Over the course of 2018, utility regulators in Kentucky, North Carolina, Massachusetts and New Mexico have rejected utility efforts to install smart meters throughout their respective service territories. These denials have come even as regulators call for utilities to speed up efforts to modernize their distribution grids. The goal of these regulators, in general, is more responsive operations that recover more quickly from outages and are capable of handling greater volumes of distributed energy resources. But, as utilities in some states have come forward with plans that also include broad deployment of smart meters, regulators have been questioning the companies’ cost and benefit assumptions.
A few definitions could be helpful here. As it’s used today, “smart meter” refers to devices capable of two-way communications between utilities and their customers. The combination of these meters and the back-office systems required to handle the resulting communications traffic is called advanced metering infrastructure (AMI). AMI meters represent a step up from the automated meter reading (AMR) meters installed in many areas in the late 1990s and early 2000s. AMR meters only communicate in a single direction, from customer premises to utility billing operations.
Some statistics may provide insight into regulators’ current skepticism. As of December 2017, nearly half of all U.S. electricity customers had smart meters, according to the U.S. Energy Information Administration (EIA). However, many of these customers have no idea the devices have been installed or that they might also have access to time-of-use rate plans as a result. The EIA’s Residential Energy Consumption Survey from 2015, when smart meter adoption was at approximately 44 percent, found only 22 percent of households reported having a smart meter, and only 8 percent reported being aware they had access to hourly or daily usage data.
Massachusetts is one of the most recent states to reject a smart meter rollout plan, which is notable given its leadership in renewable energy and energy efficiency. In 2014, regulators with the state’s Department of Public Utilities (DPU) ordered Eversource Energy and National Grid to develop plans for grid modernization, and the deployment of advanced metering functionality was a central objective of that order.
However, the May DPU decision against AMI proposals from the two companies stated, “the evidence in these cases revealed weaknesses in the business case for advanced metering functionality presented by each company.”

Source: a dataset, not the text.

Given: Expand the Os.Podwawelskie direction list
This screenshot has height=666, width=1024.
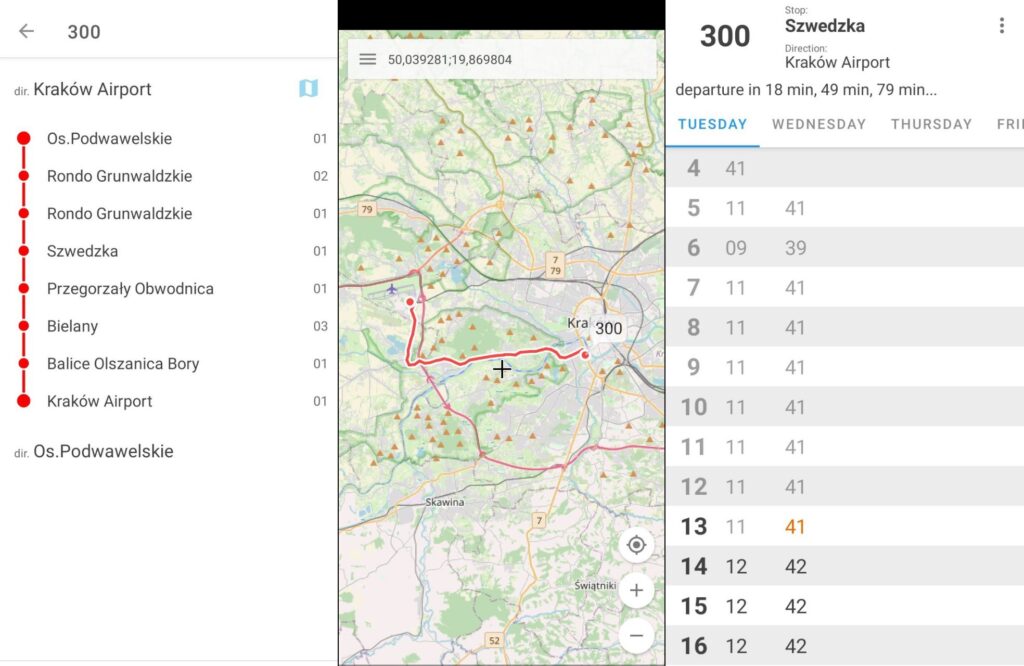Looking at the screenshot, I should coord(103,451).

An additional concern for regulators is that ratepayers are still paying for many of the meters currently installed at customer homes and businesses. In the Kentucky decision against proposals from Kentucky Utilities and Louisville Gas & Electric, regulators noted an average remaining service life of 15 years or more for existing meters, which would result in almost $53 million in stranded costs, for which ratepayers would still be liable.
“The stranded asset consideration is definitely a concern among regulators,” said Autumn Proudlove, senior manager of policy research at the North Carolina Clean Energy Technology Center. “I think that AMI is a pretty foundational technology for grid modernization, but utilities really are not making the case well enough to regulators.”
This argument is bolstered by the experience of New York utility Con Edison, which is currently in the middle of a six-year, $1.3 billion AMI deployment that was approved by state regulators in 2016.
According to Ryan Katofsky, vice president of energy analysis for Advanced Energy Economy, a clean-energy trade group, the utility gave the state’s Public Service Commission a level of detail that clearly laid out what customers had to gain with the rollout.
“They included a comprehensive cost and benefit analysis, and the commission did agree that it was in the best interest of the ratepayers,” he said.
So, the key to expanding AMI to the 50 percent of the country not yet served by smart meters appears to rest on utilities’ ability to connect that technology to a broader set of goals.
“I think in a lot of these cases, utilities really haven’t done a good job of laying out all the benefits that could be recognized,” Proudlove said. “These rejections are not the end of the discussion in these states. AMI is not out of the discussion.”
Utilities are already developing new proposals with regulators’ feedback in mind.